Patients were diagnosed with CSP relied on prior history of CS, increased β-human chorionic gonadotropin (β-hCG) level, and final postoperative pathological result. Patients were divided into three types according to the classification criteria of The Expert Opinion of Diagnosis and Treatment of Cesarean Scar Pregnancy. There were 96 type I cases (61%), 56 type II cases (36%) and 5 type III cases (3%). The gestational age of patients was less than 12 weeks, without any coagulation disorders, trophoblastic disease and other disorders, and not receiving any treatment prior to admission. The vital signs of patients were stable.
Administration of medicine
In our study, patients were firstly treated with drugs.
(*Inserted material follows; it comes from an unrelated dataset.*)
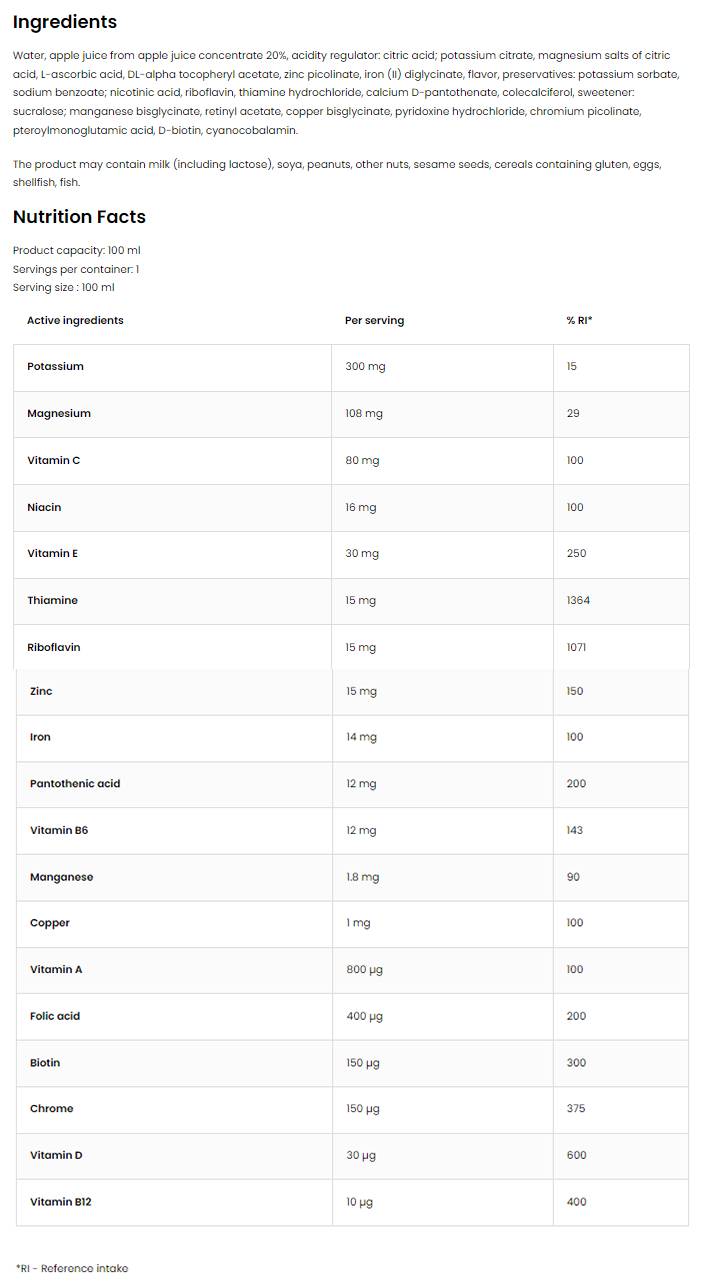Click the Vitamin D 600 value
The image size is (706, 1288).
[576, 1156]
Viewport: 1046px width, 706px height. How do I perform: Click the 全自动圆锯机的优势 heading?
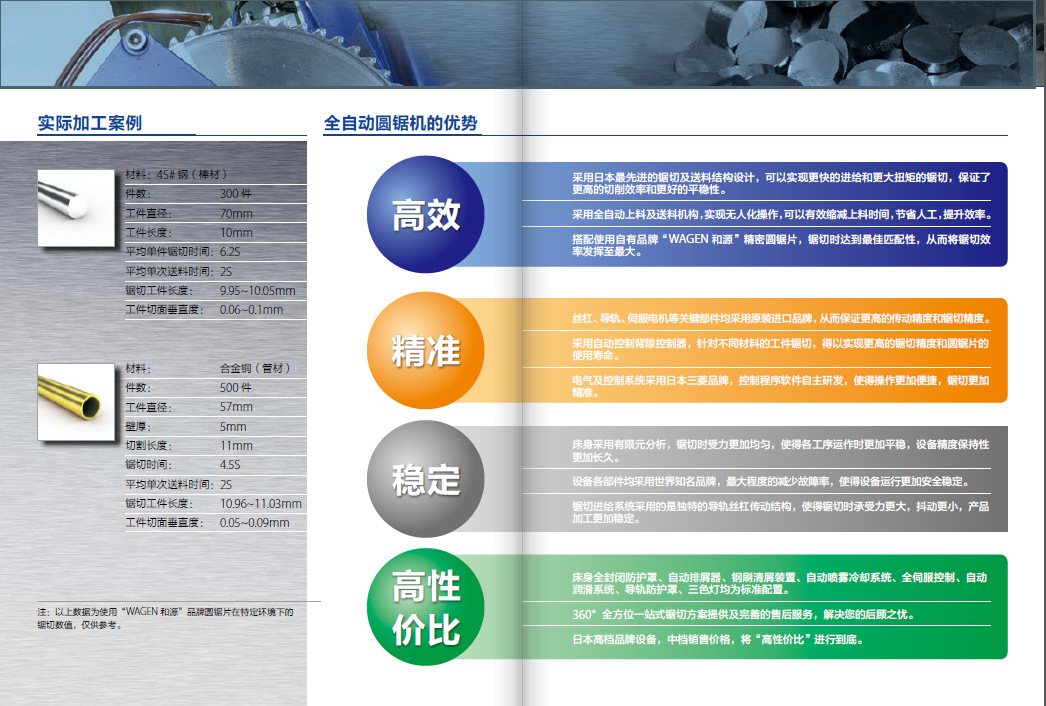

The method and dose of administration of medicine followed by the previous studies[14,15]. All patients took 50 mg of mifepristone twice daily for 2 days at hospital: one at 10.00 h after breakfast and the other at 22.00 h before sleep, respectively. No patients suffered from uncontrollable vaginal bleeding during treatment.
Transabdominal ultrasound-guided suction and curettage (TUSC)
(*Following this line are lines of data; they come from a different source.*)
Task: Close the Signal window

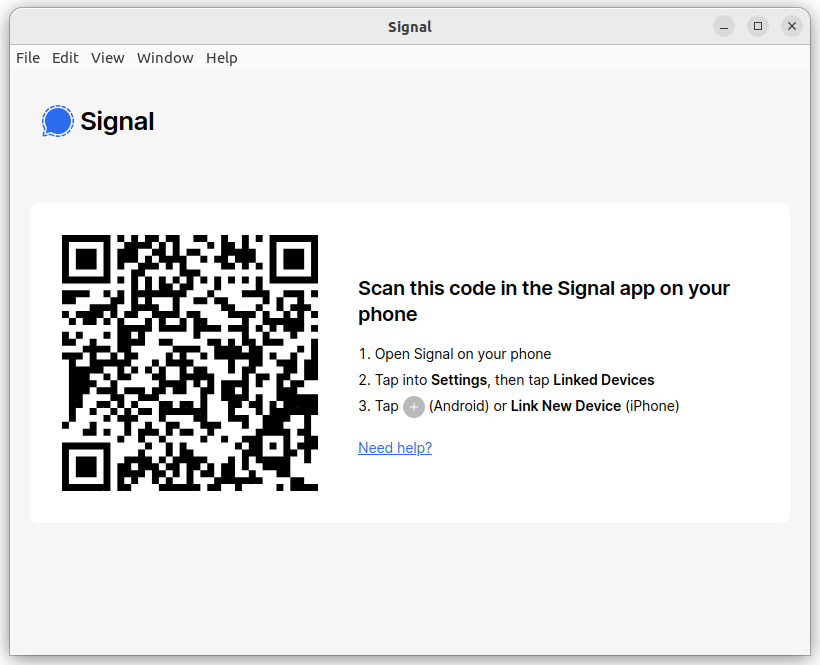Action: (x=792, y=26)
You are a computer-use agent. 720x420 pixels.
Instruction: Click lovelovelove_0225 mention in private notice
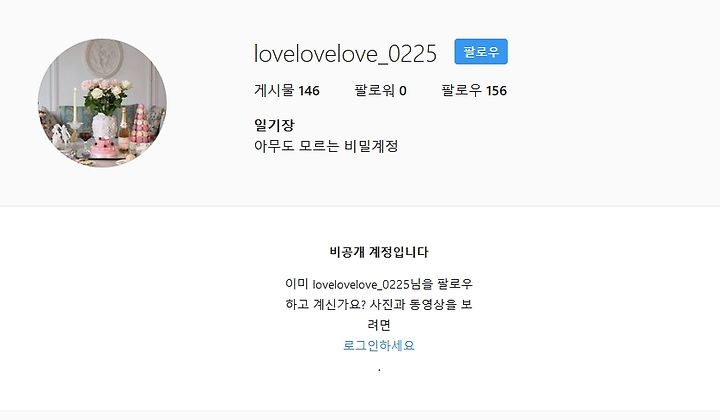pyautogui.click(x=361, y=285)
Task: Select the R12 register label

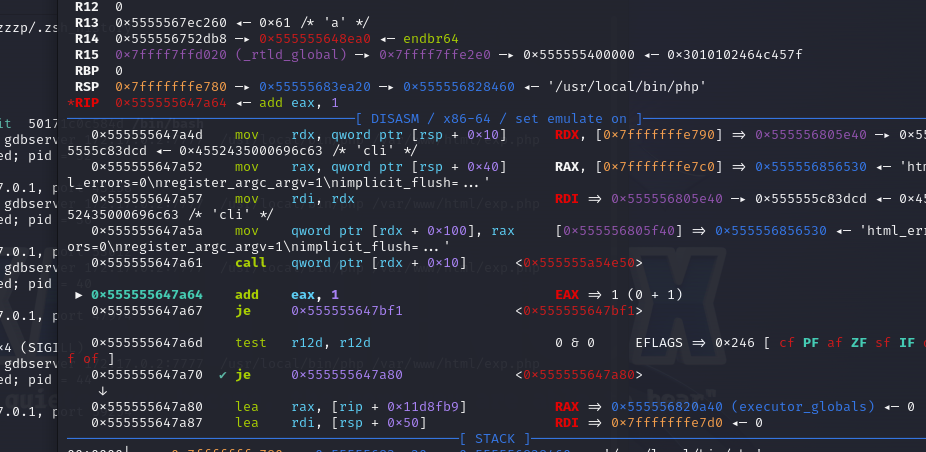Action: pyautogui.click(x=87, y=5)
Suction and curettage under transabdominal ultrasound guidance was carried out as follows: Patients were in lithotomy position, transabdominal ultrasound was used to monitor the performance of the instruments. Firstly, adequately dilated the uterine cervical canal, secondly inserted suction curette along the posterior uterine wall to the uterine cavity, then aspirated the uterine fundus and posterior wall was with relatively higher suction pressure (about 400 mmHg), at last, placed the suction cannula at the gestational sac level to evacuate the conceptus content with lower suction pressure (200–300 mmHg). If bleeding was detected, a Foley catheter (16 or 18 F) was inserted into the uterine cavity and inflated with 10–20 ml of saline placed in the region of the scar under sonographic guidance to compress the site of the bleeding. The Foley catheter was fixed to the leg with traction and uterine tamponade was continued for 24 h.
Successful treatment was defined as disappearance of the CSP image on ultrasonography and with decreasing β-HCG levels, without complications, such as heavy bleeding or the need for hysterotomy and/or hysterectomy. Treatment failure was evidenced by the need for any additional nonsurgical or surgical treatment.
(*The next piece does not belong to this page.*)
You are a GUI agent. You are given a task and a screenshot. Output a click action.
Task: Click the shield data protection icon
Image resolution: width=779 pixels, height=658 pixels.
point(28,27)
We recorded the clinical data of all these patients, including age, gravidity and parity, gestational days,, results of ultrasound imaging examination (diameter of the gestational sac, thickness of the myometrial layer between the gestational sac and the bladder), the β-hCG level before surgery, the blood loss during surgery, and the β-hCG level 1 day after suction curettage postoperatively. All data were expressed as mean±SD. All patients were discharged from hospital 2 days after suction curettage. Following the approved protocol, the serum β-hCG level was monitored weekly until it returned to normal. The patients were requested to come back to our department for a color Doppler ultrasound examination 1 month after taking suction curettage.
Statistical analysis was performed by GraphPad Prism 5. The continuous data with a normal distribution were presented as means ± standard deviations. One-way analysis of variance (ANOVA) was used for mean comparisons between groups. A P value of <0.05 was considered statistically significant.